■ SELECTION:
Next we made a visit to the Municipal Park of San Vicente in Liria, where a wetland restoration was recently carried out. In the past, attempts were made to artificially bury this wetland under tons of earth, but due to the amount of water that emanates from the ground, the area became a quagmire, without any ecological or recreational interest. The restoration works consisted of removing all the excess earth and conditioning the area so that the water would form a small lagoon, which was achieved through excavations and the construction of wooden dikes that hold some points of the ground. Some eucalyptus trees that were at risk of falling due to the action of the wind were felled and the trunks were deposited in the pond. In addition, a small artificial island was built with the roots and branches of these trees, all to offer refuge spaces for the fauna present there.

The result of these actions is a space rich in biodiversity and of high scenic and recreational value.



The next stop of the day was at the Turia River Natural Park to see the works that were carried out in various sections of the channel on the restoration of native vegetation. There, our guide Daniel explained to us that the common reed had been eliminated, an invasive species that dominated the banks and some tarpaulins had been placed to prevent its regrowth. This technique, he commented, is less efficient than the direct extraction of the cane roots but the cost is considerably lower.


Upstream we stopped at various points where check dams had been installed on the banks of the riverbed to prevent water erosion and the subsequent widening of the riverbed. The construction of the dikes was carried out with logs as a palisade, in a similar way to those installed in the Liria wetland.

■ WORK INSTRUCTIONS:
a) Output the passage of the restoration account starting at "The next stop" and ending at "the Liria wetland.".
b) List every proper place name in the restoration account.
c) Resume the restoration account after its final sentence.

■ GIVEN RECORDS:
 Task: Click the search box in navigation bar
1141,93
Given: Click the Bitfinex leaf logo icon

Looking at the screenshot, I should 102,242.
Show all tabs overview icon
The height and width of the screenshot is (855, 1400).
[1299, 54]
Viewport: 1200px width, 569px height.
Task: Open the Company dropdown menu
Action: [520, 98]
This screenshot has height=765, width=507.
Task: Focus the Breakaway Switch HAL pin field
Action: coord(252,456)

■ OUTPUTS IN ORDER:
a)
The next stop of the day was at the Turia River Natural Park to see the works that were carried out in various sections of the channel on the restoration of native vegetation. There, our guide Daniel explained to us that the common reed had been eliminated, an invasive species that dominated the banks and some tarpaulins had been placed to prevent its regrowth. This technique, he commented, is less efficient than the direct extraction of the cane roots but the cost is considerably lower.


Upstream we stopped at various points where check dams had been installed on the banks of the riverbed to prevent water erosion and the subsequent widening of the riverbed. The construction of the dikes was carried out with logs as a palisade, in a similar way to those installed in the Liria wetland.

b)
Municipal Park of San Vicente
Liria
Turia River Natural Park

c)
To conclude the day, we returned to the CIEF facilities, where we toured the different laboratories, warehouses, and work areas that are located there. The center's activity is oriented towards 3 areas of work:


1. Seed bank: includes the collection, treatment and storage of the seeds of a large number of species.


2. Forest nursery: germination of plants in trays for use in reforestation.






















3. Forestry research: tasks are carried out in the laboratories to improve knowledge about aspects of seeds and plants and thus optimize the germination and reforestation process.




In summary, the activity of both the AEIP and the CIEF are essential for the correct care and maintenance of natural sites, assets that are increasingly subjected to greater pressures and impacts due to human activity. It is important not only to protect undisturbed natural spaces, but also to recover those areas that have been degraded, so that they can once again be reservoirs of biodiversity and thus help combat climate change and improve people's quality of life. At Offset Trail we work to achieve these objectives and that is why we are happy to see the cutting-edge work of other agents in the sector and we are interested in collaborating with them as much as possible for the good of our forests and natural environment.